> _THE TASK_
Could you swap every "Locate an element on the screen" in the records below for "Find an element on the screen" and write all the records out again with nothing else changed?

> _EXTRACTED RECORDS_

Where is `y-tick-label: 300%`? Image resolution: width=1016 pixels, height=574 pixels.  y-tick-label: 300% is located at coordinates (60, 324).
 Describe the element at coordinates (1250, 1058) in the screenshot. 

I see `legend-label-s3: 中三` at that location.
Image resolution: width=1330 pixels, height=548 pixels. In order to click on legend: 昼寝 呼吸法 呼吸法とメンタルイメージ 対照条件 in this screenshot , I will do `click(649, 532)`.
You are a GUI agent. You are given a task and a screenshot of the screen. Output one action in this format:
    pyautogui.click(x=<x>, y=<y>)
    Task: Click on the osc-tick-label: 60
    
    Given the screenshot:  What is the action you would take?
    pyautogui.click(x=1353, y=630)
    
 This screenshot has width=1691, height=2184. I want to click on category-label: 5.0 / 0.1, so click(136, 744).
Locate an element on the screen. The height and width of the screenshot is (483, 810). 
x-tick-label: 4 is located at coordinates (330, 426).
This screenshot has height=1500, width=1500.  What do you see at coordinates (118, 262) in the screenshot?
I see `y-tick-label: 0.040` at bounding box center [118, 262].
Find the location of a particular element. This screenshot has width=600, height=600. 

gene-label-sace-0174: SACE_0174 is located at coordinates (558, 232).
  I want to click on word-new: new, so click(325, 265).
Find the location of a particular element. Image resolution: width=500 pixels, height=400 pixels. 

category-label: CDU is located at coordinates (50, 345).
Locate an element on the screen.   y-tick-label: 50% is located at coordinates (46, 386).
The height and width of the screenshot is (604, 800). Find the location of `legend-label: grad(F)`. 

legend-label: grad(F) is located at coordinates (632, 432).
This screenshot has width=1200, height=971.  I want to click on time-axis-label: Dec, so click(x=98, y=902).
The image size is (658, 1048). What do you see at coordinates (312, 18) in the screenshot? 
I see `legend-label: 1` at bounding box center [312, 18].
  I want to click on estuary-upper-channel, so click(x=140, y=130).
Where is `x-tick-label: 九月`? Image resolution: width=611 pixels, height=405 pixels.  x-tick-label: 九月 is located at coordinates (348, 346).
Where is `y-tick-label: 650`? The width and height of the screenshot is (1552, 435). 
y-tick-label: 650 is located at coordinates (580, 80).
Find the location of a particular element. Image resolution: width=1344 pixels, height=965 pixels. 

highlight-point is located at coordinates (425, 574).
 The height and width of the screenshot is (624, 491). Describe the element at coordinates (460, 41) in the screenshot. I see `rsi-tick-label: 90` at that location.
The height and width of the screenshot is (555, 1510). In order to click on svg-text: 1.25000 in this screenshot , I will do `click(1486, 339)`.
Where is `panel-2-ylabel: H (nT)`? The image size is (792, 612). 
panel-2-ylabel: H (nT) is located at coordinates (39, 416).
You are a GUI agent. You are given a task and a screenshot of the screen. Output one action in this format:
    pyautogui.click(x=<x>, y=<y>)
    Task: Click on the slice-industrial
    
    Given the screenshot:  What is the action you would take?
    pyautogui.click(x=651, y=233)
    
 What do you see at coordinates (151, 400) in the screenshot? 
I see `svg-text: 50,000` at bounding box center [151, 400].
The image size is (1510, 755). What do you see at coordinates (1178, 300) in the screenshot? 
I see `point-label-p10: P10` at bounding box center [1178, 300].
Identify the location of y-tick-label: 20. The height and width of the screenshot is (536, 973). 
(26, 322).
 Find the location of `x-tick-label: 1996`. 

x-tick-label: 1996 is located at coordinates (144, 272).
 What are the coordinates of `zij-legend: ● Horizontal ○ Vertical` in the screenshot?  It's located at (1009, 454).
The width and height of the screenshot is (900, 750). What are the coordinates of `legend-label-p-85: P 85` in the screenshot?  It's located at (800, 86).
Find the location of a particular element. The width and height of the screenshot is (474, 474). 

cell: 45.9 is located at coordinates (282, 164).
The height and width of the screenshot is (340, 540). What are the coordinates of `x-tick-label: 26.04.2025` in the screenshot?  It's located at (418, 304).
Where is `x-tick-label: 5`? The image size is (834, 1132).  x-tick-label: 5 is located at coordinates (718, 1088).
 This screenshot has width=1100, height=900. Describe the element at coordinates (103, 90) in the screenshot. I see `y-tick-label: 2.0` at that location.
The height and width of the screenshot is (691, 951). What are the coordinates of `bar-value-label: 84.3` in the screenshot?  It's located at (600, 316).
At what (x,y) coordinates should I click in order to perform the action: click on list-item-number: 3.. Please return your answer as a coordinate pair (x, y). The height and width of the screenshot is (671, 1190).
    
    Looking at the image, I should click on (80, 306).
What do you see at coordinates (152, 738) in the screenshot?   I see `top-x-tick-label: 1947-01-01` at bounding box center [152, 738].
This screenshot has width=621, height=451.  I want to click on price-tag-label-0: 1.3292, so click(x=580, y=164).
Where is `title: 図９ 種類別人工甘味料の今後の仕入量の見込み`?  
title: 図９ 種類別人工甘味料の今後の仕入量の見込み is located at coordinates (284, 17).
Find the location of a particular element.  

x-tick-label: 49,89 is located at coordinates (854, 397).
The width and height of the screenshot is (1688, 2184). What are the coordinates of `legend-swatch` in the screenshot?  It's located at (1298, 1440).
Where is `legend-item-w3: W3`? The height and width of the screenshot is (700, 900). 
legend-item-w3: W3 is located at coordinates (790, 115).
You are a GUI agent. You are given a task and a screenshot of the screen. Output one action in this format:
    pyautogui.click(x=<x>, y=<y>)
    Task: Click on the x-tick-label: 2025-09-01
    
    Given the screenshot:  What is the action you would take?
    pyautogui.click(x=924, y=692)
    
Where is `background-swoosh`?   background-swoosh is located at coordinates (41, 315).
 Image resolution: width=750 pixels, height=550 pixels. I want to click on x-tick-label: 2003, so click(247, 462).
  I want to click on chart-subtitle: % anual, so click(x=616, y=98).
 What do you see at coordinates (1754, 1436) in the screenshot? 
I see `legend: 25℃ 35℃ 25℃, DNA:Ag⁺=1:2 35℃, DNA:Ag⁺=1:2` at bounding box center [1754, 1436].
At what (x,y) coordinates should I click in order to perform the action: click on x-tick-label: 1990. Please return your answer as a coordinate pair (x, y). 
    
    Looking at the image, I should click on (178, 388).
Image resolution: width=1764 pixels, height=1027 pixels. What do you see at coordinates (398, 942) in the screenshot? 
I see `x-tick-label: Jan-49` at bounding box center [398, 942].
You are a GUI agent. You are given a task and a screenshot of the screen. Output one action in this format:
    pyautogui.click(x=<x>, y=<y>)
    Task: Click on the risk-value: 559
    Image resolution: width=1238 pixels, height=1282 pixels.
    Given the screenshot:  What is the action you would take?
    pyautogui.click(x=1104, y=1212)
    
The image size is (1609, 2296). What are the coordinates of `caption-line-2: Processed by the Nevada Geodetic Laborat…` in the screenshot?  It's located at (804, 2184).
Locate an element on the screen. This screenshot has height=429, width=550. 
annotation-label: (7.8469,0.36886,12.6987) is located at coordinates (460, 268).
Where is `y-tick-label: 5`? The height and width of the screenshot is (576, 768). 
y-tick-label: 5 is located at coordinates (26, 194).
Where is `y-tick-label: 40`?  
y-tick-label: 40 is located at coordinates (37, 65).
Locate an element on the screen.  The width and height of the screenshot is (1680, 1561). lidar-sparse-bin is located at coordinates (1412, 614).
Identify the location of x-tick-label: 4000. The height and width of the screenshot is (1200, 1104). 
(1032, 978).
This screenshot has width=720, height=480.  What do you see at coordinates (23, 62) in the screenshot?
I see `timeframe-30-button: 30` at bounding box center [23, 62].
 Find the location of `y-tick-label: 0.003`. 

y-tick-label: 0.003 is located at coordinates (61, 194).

> _RESPONSE TO THIS EXERCISE_
Where is `y-tick-label: 300%`? Image resolution: width=1016 pixels, height=574 pixels.  y-tick-label: 300% is located at coordinates (60, 324).
 Describe the element at coordinates (1250, 1058) in the screenshot. 

I see `legend-label-s3: 中三` at that location.
Image resolution: width=1330 pixels, height=548 pixels. In order to click on legend: 昼寝 呼吸法 呼吸法とメンタルイメージ 対照条件 in this screenshot , I will do `click(649, 532)`.
You are a GUI agent. You are given a task and a screenshot of the screen. Output one action in this format:
    pyautogui.click(x=<x>, y=<y>)
    Task: Click on the osc-tick-label: 60
    
    Given the screenshot:  What is the action you would take?
    pyautogui.click(x=1353, y=630)
    
 This screenshot has width=1691, height=2184. I want to click on category-label: 5.0 / 0.1, so click(136, 744).
Find an element on the screen. The height and width of the screenshot is (483, 810). 
x-tick-label: 4 is located at coordinates (330, 426).
This screenshot has height=1500, width=1500.  What do you see at coordinates (118, 262) in the screenshot?
I see `y-tick-label: 0.040` at bounding box center [118, 262].
Find the location of a particular element. This screenshot has width=600, height=600. 

gene-label-sace-0174: SACE_0174 is located at coordinates (558, 232).
  I want to click on word-new: new, so click(325, 265).
Find the location of a particular element. Image resolution: width=500 pixels, height=400 pixels. 

category-label: CDU is located at coordinates (50, 345).
Find an element on the screen.   y-tick-label: 50% is located at coordinates (46, 386).
The height and width of the screenshot is (604, 800). Find the location of `legend-label: grad(F)`. 

legend-label: grad(F) is located at coordinates (632, 432).
This screenshot has width=1200, height=971.  I want to click on time-axis-label: Dec, so click(x=98, y=902).
The image size is (658, 1048). What do you see at coordinates (312, 18) in the screenshot? 
I see `legend-label: 1` at bounding box center [312, 18].
  I want to click on estuary-upper-channel, so click(x=140, y=130).
Where is `x-tick-label: 九月`? Image resolution: width=611 pixels, height=405 pixels.  x-tick-label: 九月 is located at coordinates (348, 346).
Where is `y-tick-label: 650`? The width and height of the screenshot is (1552, 435). 
y-tick-label: 650 is located at coordinates (580, 80).
Find the location of a particular element. Image resolution: width=1344 pixels, height=965 pixels. 

highlight-point is located at coordinates (425, 574).
 The height and width of the screenshot is (624, 491). Describe the element at coordinates (460, 41) in the screenshot. I see `rsi-tick-label: 90` at that location.
The height and width of the screenshot is (555, 1510). In order to click on svg-text: 1.25000 in this screenshot , I will do `click(1486, 339)`.
Where is `panel-2-ylabel: H (nT)`? The image size is (792, 612). 
panel-2-ylabel: H (nT) is located at coordinates (39, 416).
You are a GUI agent. You are given a task and a screenshot of the screen. Output one action in this format:
    pyautogui.click(x=<x>, y=<y>)
    Task: Click on the slice-industrial
    
    Given the screenshot:  What is the action you would take?
    pyautogui.click(x=651, y=233)
    
 What do you see at coordinates (151, 400) in the screenshot? 
I see `svg-text: 50,000` at bounding box center [151, 400].
The image size is (1510, 755). What do you see at coordinates (1178, 300) in the screenshot? 
I see `point-label-p10: P10` at bounding box center [1178, 300].
Identify the location of y-tick-label: 20. The height and width of the screenshot is (536, 973). 
(26, 322).
 Find the location of `x-tick-label: 1996`. 

x-tick-label: 1996 is located at coordinates (144, 272).
 What are the coordinates of `zij-legend: ● Horizontal ○ Vertical` in the screenshot?  It's located at (1009, 454).
The width and height of the screenshot is (900, 750). What are the coordinates of `legend-label-p-85: P 85` in the screenshot?  It's located at (800, 86).
Find the location of a particular element. The width and height of the screenshot is (474, 474). 

cell: 45.9 is located at coordinates (282, 164).
The height and width of the screenshot is (340, 540). What are the coordinates of `x-tick-label: 26.04.2025` in the screenshot?  It's located at (418, 304).
Where is `x-tick-label: 5`? The image size is (834, 1132).  x-tick-label: 5 is located at coordinates (718, 1088).
 This screenshot has width=1100, height=900. Describe the element at coordinates (103, 90) in the screenshot. I see `y-tick-label: 2.0` at that location.
The height and width of the screenshot is (691, 951). What are the coordinates of `bar-value-label: 84.3` in the screenshot?  It's located at (600, 316).
At what (x,y) coordinates should I click in order to perform the action: click on list-item-number: 3.. Please return your answer as a coordinate pair (x, y). The height and width of the screenshot is (671, 1190).
    
    Looking at the image, I should click on (80, 306).
What do you see at coordinates (152, 738) in the screenshot?   I see `top-x-tick-label: 1947-01-01` at bounding box center [152, 738].
This screenshot has width=621, height=451.  I want to click on price-tag-label-0: 1.3292, so click(x=580, y=164).
Where is `title: 図９ 種類別人工甘味料の今後の仕入量の見込み`?  
title: 図９ 種類別人工甘味料の今後の仕入量の見込み is located at coordinates (284, 17).
Find the location of a particular element.  

x-tick-label: 49,89 is located at coordinates (854, 397).
The width and height of the screenshot is (1688, 2184). What are the coordinates of `legend-swatch` in the screenshot?  It's located at (1298, 1440).
Where is `legend-item-w3: W3`? The height and width of the screenshot is (700, 900). 
legend-item-w3: W3 is located at coordinates (790, 115).
You are a GUI agent. You are given a task and a screenshot of the screen. Output one action in this format:
    pyautogui.click(x=<x>, y=<y>)
    Task: Click on the x-tick-label: 2025-09-01
    
    Given the screenshot:  What is the action you would take?
    pyautogui.click(x=924, y=692)
    
Where is `background-swoosh`?   background-swoosh is located at coordinates (41, 315).
 Image resolution: width=750 pixels, height=550 pixels. I want to click on x-tick-label: 2003, so click(247, 462).
  I want to click on chart-subtitle: % anual, so click(x=616, y=98).
 What do you see at coordinates (1754, 1436) in the screenshot? 
I see `legend: 25℃ 35℃ 25℃, DNA:Ag⁺=1:2 35℃, DNA:Ag⁺=1:2` at bounding box center [1754, 1436].
At what (x,y) coordinates should I click in order to perform the action: click on x-tick-label: 1990. Please return your answer as a coordinate pair (x, y). 
    
    Looking at the image, I should click on (178, 388).
Image resolution: width=1764 pixels, height=1027 pixels. What do you see at coordinates (398, 942) in the screenshot? 
I see `x-tick-label: Jan-49` at bounding box center [398, 942].
You are a GUI agent. You are given a task and a screenshot of the screen. Output one action in this format:
    pyautogui.click(x=<x>, y=<y>)
    Task: Click on the risk-value: 559
    Image resolution: width=1238 pixels, height=1282 pixels.
    Given the screenshot:  What is the action you would take?
    pyautogui.click(x=1104, y=1212)
    
The image size is (1609, 2296). What are the coordinates of `caption-line-2: Processed by the Nevada Geodetic Laborat…` in the screenshot?  It's located at (804, 2184).
Find an element on the screen. This screenshot has height=429, width=550. 
annotation-label: (7.8469,0.36886,12.6987) is located at coordinates (460, 268).
Where is `y-tick-label: 5`? The height and width of the screenshot is (576, 768). 
y-tick-label: 5 is located at coordinates (26, 194).
Where is `y-tick-label: 40`?  
y-tick-label: 40 is located at coordinates (37, 65).
Find an element on the screen.  The width and height of the screenshot is (1680, 1561). lidar-sparse-bin is located at coordinates (1412, 614).
Identify the location of x-tick-label: 4000. The height and width of the screenshot is (1200, 1104). 
(1032, 978).
This screenshot has width=720, height=480.  What do you see at coordinates (23, 62) in the screenshot?
I see `timeframe-30-button: 30` at bounding box center [23, 62].
 Find the location of `y-tick-label: 0.003`. 

y-tick-label: 0.003 is located at coordinates (61, 194).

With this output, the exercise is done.